** Start of PASSAGE GIVEN **

The Sault Ste. Marie International Bridge spans the St. Marys River between the United States and Canada connecting the twin cities of Sault Ste. Marie, Michigan and Sault Ste. Marie, Ontario. The bridge is operated by the International Bridge Administration under the direction of the Sault Ste. Marie Bridge Authority, a bi-national governing body consisting of four directors appointed by the Governor of Michigan and four appointed by the Canadian government-owned Federal Bridge Corporation.

Description
The Sault Ste. Marie International Bridge is the tenth-busiest passenger crossing on the Canada–United States border, and the only land crossing for almost 700 miles (1125 km). It serves as the northern terminus of Interstate 75 (I-75). The bridge construction began in 1960 and officially opened to traffic on October 31, 1962.  Contractors included Massman Construction Co. of Kansas City, MO and Bethlehem Steel of Bethlehem, PA. Daily operation is carried on by the International Bridge Administration (IBA) under the supervision of the Sault Ste. Marie Bridge Authority (SSMBA). The SSMBA replaced the previous Joint International Bridge Authority (JIBA) in 2009, which in turn had succeeded the International Bridge Authority (IBA, created in 1935) in 2000.

This is a steel truss arch bridge with a suspended deck. There are two separate spans, a double arch span on the U.S. side and a single arch span on the Canadian side. The double arch spans cross the four U.S. Soo Locks. The single arch spans the single Canadian Lock. In Sault Ste. Marie, Ontario, the bridge ends at a city street, Huron Street, in the downtown core. The total length of the bridge approaches . The Bridge allows bicycles to cross, but the lack of dedicated bike lanes requires cyclists to take proper precautions to ensure visibility.

The International Bridge Bus crosses the bridge hourly from 8:00 am to 4:00 pm on weekdays serving both downtown areas and Lake Superior State University on the Michigan side and the Station Mall on the Ontario side.

A tourist information radio station, CIRS, broadcast at 530 AM from the Ontario side of the bridge until 2010.

History

In 1954 the state of Michigan created the International Bridge Authority. Canada followed in 1955, creating the St.Mary's River Co. The bridge was opened in 1962.

Beginning in 1987, an annual International Bridge Walk has been held on the last Saturday in June, starting on the Michigan side, with participants finishing in Ontario.

In 1975, the bridge had its 10 millionth crossing.

** End of PASSAGE GIVEN **
** Start of DATA LINES **

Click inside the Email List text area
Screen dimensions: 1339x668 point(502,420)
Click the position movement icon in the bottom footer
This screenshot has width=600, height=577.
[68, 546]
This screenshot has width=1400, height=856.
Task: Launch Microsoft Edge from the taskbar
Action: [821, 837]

** End of DATA LINES **

EXERCISE REQUIREMENTS: Please copy from the Sault Ste. Marie International Bridge text the portion from "In 1954 the" up to and including "finishing in Ontario.".

COMPLETE OUTPUT:
In 1954 the state of Michigan created the International Bridge Authority. Canada followed in 1955, creating the St.Mary's River Co. The bridge was opened in 1962.

Beginning in 1987, an annual International Bridge Walk has been held on the last Saturday in June, starting on the Michigan side, with participants finishing in Ontario.